**WHAT TO DO:**
A: Answer these from the text on science and industry:
(i) In what year were the Counts of Hoornes and Egmont executed?
(ii) Which 19th-century movement brought the sense of industry back up to scratch?
(iii) How many days did it take to sort the ventilator shortage?
B: Pick up the text on science and industry after its last sentence and continue it.

An additional factor was the Roman Catholic response to scientific innovation. Although Athanasius Kircher was near the cutting edge, science was seen as alchemical, and al-quimia was a Muslim craft, therefore heretical. When the same alchemist who'd got the Counts of Hoornes and Egmont executed for that reeason in 1568 resurfaced in 1618, he immediately demonstrated to Jan van Helmont, overthrowing the good Doctor's paracelsian thinking and starting him on the course of empirical observation, which led through his son, the fruit of celebrating his sudden wealth, becoming Leibnitz' mentor. Where the Inquisition could stop Galileo, nobody could stop Newton and the rest of Protestant Northern Europe. So where we had the Freemasonic Royal Society promoting steam, France had a wastrel monarchy playing shepherdesses.

However, industrialisation sought efficiency, and efficiency wasn't always safety-conscious. As a result, quality declined, and craft skills gained an edge. This became significant in the 19th Century Arts-and-Crafts movement, which actually brought the sense of industry back up to scratch, through Quaker and Methodist bosses. It's a lesson we've never forgotten: our success in sorting the ventilator shortage in just 5 days in March last year has given British Industry its mojo back. Prince Philip had had a hand in that in the 1980s, working with my dad to create the cooedination mechanism.

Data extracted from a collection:
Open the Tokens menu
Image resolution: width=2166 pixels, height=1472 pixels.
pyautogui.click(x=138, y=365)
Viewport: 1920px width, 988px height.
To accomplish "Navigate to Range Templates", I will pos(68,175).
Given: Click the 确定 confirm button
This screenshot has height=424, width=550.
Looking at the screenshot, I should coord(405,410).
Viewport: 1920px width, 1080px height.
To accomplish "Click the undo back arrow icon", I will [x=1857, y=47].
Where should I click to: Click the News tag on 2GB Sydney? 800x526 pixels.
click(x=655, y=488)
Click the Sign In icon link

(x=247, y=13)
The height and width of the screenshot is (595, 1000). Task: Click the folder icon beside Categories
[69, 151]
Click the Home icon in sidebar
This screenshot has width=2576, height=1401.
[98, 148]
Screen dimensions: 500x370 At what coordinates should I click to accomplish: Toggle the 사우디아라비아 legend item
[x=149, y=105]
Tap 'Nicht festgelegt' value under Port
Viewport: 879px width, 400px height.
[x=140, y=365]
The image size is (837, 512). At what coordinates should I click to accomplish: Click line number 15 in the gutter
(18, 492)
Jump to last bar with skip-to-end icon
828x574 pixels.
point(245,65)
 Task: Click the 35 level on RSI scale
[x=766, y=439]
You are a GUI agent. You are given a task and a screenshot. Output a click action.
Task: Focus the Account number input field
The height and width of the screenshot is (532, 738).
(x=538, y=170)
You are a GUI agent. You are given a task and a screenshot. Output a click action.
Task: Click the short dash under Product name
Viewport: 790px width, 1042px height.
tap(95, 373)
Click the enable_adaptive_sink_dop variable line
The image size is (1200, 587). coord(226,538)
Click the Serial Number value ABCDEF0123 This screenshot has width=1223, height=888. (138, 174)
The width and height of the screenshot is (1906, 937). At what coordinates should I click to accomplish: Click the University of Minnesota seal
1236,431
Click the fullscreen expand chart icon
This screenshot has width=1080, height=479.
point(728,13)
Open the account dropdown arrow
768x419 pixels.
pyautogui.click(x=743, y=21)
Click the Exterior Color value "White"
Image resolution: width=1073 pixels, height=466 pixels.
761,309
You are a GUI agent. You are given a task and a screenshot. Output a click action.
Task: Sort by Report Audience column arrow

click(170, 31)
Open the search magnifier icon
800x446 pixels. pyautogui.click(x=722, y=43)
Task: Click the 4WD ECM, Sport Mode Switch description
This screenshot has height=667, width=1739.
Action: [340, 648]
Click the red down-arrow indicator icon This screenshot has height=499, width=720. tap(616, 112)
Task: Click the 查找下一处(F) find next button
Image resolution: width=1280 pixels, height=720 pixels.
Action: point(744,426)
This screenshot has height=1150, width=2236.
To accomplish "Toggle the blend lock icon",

**OUTPUTS:**
A:
(i) 1568
(ii) The Arts-and-Crafts movement
(iii) 5 days

B:
And that is why hand-made invokes craft detail. Tools are fitted to the individual, not the individual to the tool. As a result, a craftsman never has reason to blame his tools. He's their master. It may not have the cost-savings of mass production, but neither does it have its failings. Just as Hong Kong was a byeword for tat in the 1960s, so Chinese is now, for exactly the same reasons we purged in the 19th Century here, cutting too many corners. The result was Prince Albert's leadership of the extension of the Royal Society into all the Professions, setting up standards bodies in the same way the Renaissance craft guilds did. You get two out of three, pretty, quick and cheap. Which are you willing to forgo? Cheap Chinese may be unreliable. Good design working well, fast, won't come cheap. You might have to wait till the 12th of Never for that cheap tool doing the perfect job.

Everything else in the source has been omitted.